Morocco’s Interior Minister Chakib Benmoussa announced on Wednesday that the Al-Qaeda linked group broken up this week planned to assassinate government officials and members of the Jewish community in Morocco, and had carried out crimes internationally.
 
The minister said that the man considered to be the head of the terrorist network, Abdelkader Belliraj, had allegedly committed six murders in Belgium between 1986 and 1989 “which had not been elucidated yet.”
 
The minister reportedly cited the assassination of Joseph Wybran, on 3 October 1989 in the parking of Erasme Hospital in Brussels where he was working as head of the immunology department. The 49-year-old Wybran was then president of  CCOJB, the umbrella group of Jewish organizations in Belgium.
 
This murder, which has never been elucidated, was at the time attributed to Palestinian terrorist group Abu Nidal.
 
The minister said Belliraj, who has dual Moroccan and Belgian citizenship, also assassinated two Muslim leaders in Brussels in 1899 because they had opposed a fatwa or religious edict issued by Iran against Indian-British author Salman Rushdie, author of  "The Satanic Verses." 
 
A Belgian judiciary source confirmed press reports that the information was transmitted by the Moroccan authorities.
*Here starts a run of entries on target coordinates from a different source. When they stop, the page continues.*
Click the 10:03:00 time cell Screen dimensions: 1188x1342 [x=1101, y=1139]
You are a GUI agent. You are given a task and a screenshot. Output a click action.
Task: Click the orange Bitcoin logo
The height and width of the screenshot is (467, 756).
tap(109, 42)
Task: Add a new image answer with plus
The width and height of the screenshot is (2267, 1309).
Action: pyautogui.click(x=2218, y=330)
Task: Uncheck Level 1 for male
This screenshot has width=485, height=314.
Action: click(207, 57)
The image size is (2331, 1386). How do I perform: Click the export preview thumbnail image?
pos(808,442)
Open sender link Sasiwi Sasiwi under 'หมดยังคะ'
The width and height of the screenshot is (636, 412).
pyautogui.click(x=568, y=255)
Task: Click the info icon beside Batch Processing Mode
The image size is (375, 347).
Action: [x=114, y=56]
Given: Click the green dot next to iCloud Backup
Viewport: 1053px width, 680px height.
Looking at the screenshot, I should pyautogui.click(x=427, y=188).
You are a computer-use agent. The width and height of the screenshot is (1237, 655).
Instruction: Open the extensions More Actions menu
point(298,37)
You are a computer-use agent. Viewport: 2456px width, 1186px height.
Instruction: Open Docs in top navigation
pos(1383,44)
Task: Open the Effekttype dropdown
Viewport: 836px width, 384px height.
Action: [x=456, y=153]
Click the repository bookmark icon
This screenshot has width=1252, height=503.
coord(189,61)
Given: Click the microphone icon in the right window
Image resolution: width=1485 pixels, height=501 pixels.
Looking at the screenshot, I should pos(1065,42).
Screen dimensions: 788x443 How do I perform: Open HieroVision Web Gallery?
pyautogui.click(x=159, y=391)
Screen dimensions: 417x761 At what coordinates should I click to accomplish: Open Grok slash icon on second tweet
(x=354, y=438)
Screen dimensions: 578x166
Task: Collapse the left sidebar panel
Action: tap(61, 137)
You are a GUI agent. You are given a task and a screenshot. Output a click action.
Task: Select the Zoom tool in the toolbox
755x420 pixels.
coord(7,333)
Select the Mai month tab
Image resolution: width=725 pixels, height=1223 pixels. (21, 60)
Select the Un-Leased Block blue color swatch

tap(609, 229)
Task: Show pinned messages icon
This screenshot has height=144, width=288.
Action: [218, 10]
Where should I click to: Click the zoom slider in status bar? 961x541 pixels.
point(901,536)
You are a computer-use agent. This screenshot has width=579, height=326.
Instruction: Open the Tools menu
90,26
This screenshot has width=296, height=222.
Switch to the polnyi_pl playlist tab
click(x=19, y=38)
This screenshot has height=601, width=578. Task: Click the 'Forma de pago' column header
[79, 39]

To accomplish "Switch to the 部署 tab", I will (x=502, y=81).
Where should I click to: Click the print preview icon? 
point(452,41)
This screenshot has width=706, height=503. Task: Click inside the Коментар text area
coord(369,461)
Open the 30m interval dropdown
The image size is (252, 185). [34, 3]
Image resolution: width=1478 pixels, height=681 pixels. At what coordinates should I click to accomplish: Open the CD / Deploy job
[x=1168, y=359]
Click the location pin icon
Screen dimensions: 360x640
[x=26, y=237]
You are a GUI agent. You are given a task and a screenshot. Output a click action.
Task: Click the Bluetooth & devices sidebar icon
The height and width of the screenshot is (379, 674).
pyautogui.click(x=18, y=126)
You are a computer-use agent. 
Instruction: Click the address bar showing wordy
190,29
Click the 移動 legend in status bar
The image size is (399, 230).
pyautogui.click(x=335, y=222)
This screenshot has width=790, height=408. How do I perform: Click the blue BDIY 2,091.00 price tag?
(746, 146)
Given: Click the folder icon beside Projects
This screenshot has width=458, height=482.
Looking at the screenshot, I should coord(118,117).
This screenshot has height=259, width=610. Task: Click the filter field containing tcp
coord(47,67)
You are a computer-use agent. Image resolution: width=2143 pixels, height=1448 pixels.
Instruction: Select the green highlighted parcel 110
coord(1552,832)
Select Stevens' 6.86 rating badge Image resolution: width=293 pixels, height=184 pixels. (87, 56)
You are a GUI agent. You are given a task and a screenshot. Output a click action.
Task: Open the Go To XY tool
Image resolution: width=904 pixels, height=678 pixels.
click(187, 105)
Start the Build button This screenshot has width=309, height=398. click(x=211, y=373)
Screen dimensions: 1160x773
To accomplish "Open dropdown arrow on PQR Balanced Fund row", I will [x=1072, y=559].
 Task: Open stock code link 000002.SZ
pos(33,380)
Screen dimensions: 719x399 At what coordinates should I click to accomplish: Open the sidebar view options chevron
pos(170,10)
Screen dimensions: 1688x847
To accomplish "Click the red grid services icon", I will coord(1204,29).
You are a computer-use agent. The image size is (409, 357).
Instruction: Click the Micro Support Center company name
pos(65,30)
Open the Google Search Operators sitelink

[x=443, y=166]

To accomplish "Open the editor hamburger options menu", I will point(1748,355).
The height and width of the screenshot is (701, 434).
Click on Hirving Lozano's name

Belgian federal prosecutor, Johan Delmulle, said an inquiry has been opened, without giving more details.
 
Interior Minister Chakib Benmoussa's comments came as Moroccan authorities banned a small Islamist party over its alleged ties to the Al-Qaeda linked group.
  
It also had links with an organisation called the Moroccan Islamic Combattant Group (GICM) and the Salafist Group for Preaching and Combat in Algeria, which has become Al-Qaeda's North African branch, the minister said.
  
According to Benmoussa, the network had contacts with Al-Qaeda in Afghanistan in 2001.
  
"The Belliraj terrorist network planned to carry out terrorist attacks with the help of firearms and explosives, and to assassinate high-profile Moroccan figures," he said.
  
It also sought to organise training in cooperation with Hezbollah in Lebanon in 2005, Benmoussa said, and some members of the network had access to training in manufacturing explosives.
  
Three Moroccans resident in Belgium, including Belliraj, are among those indicted.